Stepping outside the fresh air-conditioned hotel, the warm humid sea air awakens me to what feels like a whole new atmosphere. I cross the hectic road to approach the beach that welcomes me with open arms. Inhaling the salty fresh sea air with the odd scent of seaweed, a summer breeze brushes past my sun-kissed skin as my feet sink into the soft sand.  I glance at the beach as it glistens in the mild morning heat, surrounded by white pristine buildings that stand tall watching over the luxurious land below. The sun starts to rise higher into the blue, dreamy sky as the heat gets more severe, sweat seeps out of my skin. Like a magnet, the beachfront cafes attract the morning walkers with their tempting, fruity, cooling smoothies and other breakfast delights. Sitting outside the cafe I feel relaxed and comfortable as if there’s nothing at that moment that matters. As I sip on my cooling berry smoothie, I feel an instant burst of energy, so I bound back to the hotel to go for a swim. Through the automatic doors, transcending up the elevator and into the room, I make a quick change into my togs and retreat back down to the ground floor. Swiping the key to get into the pool I see the reflection of the palm trees on the surface of the water, which sits peacefully trapped in by brick walls separating the pool from the rest of the world. The pool awaits to be disrupted by crazy children who are buzzing with enthusiasm. Eager to cool off, I jump into the refreshing liquid which soothes my slightly burnt skin that has caused me so much grief this morning. The water is clear as crystal and the coolness causes goose bumps to shimmy up my body.  I swim until I start to feel lethargic, it is time to escape the madness. I carefully dry my fragile scorched skin and decide to embrace the piercing sun. Lying in the 30-degree heat, lathered in layers and layers of sunscreen my eyelids start to get heavier and all my thoughts seem to disappear within a second.

Getting ready for the night ahead, I meticulously slip on my flowy evening dress and tie back my thick, irritating hair with a silky scrunchie. Sliding my fake Birkenstocks on, my family and I head out the door and across to the main street into the darkness, intrigued by the mix of people of diverse ethnicities. The street is lit up like a Christmas tree, differing colours of fairy lights adorn the palm trees and catch my eye from a mile away. Below the fairy lights, people scurry like a trail of ants, finding their way from one end of the street to the other.   I feel exhausted trying to keep up with my family but finally, we find a restaurant we all love. As we stroll in and approach the bar, I look around and see holidaymakers sinking back their alcoholic beverages, as the waitress leads us to our outside table. We order from the menu, I can’t go past the barbecue spare ribs.  I wait in anticipation, sipping at my water, looking around at the groups of exuberant diners. The noise of happy conversation echoes through the building and down the street.

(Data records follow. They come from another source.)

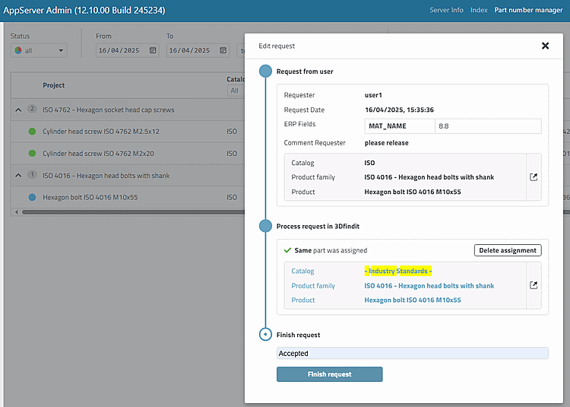
Task: Click the horizontal scrollbar under the table
Action: [129, 211]
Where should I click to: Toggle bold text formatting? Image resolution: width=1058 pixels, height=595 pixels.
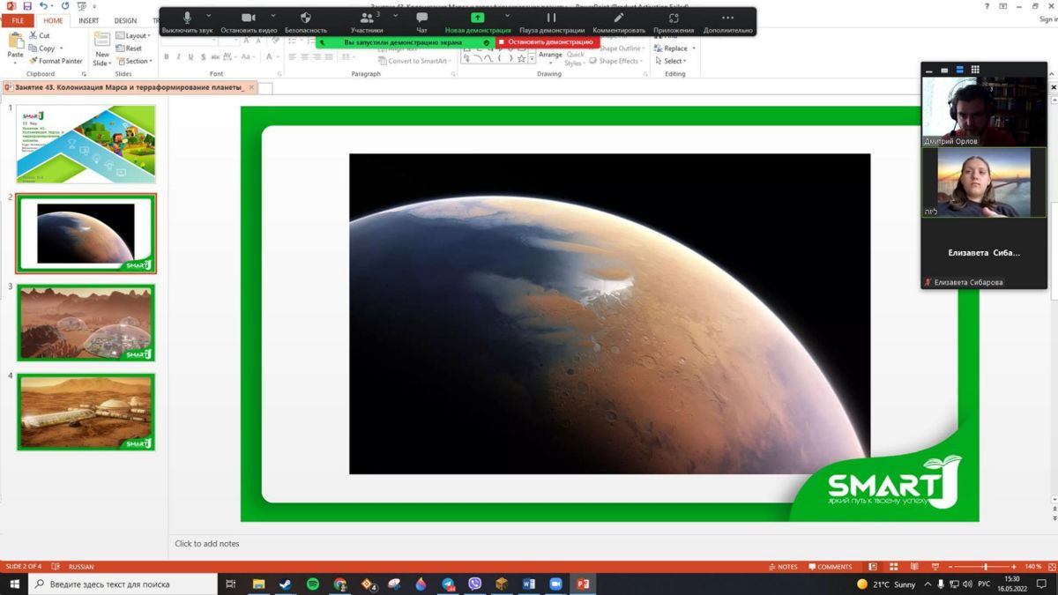(x=166, y=57)

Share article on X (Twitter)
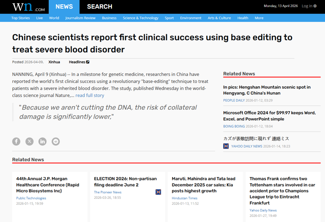point(29,141)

I look out over the beach, the darkness creates a sense of mystery. The swimmers have deserted, leaving trails of footprints in the sand. Out on the horizon, I see small flickers of light, boats from afar.  Our dinner arrives, so nourishing and fulfilling after a day of activities. Time to walk back, the stars glisten and the moon hovers over the ocean creating a reflection of calmness and tranquillity. Daylight evaporates as night prevails, the beach sleeps, a contrast to the hustle of earlier.

2 Replies to “Now and Then”

  1. Hi Anna,

    You have a good plan here! I think you will find that spending the time brainstorming your thoughts during the early stages of the writing process useful.

    I am really enjoying the imagery being developed in your opening lines, it makes me want to go on holiday!

    Be mindful of your syntax. At times, your sentences are incomplete and this makes your work seem clumsy. Reading your writing out loud to yourself during the editing stage will help you to catch the errors.

    Look to develop your idea throughout the paragraph. Avoid only discussing something in a single sentence. When you comment on things in conjunction to other ideas further in your paragraph, the development of that thing/idea is stronger and shows you have thought about the details of your scene with purpose.

    Mrs. P

  2. Hi Anna,

    During the final periods of this assessment I encourage you to:

    Correct your syntax errors. You have incomplete sentences in this piece. Remember, every sentence needs a subject.
    Look to vary your sentence types. At the moment, you are using a repetitive structure and this makes your work sound listed. You are frequently opening your sentences with a verb. Look at how you can change this to increase the flow of your writing.
    Show your scene through your language choices and figurative devices. At the moment, you aren’t letting your reader imply any of the details through your writing.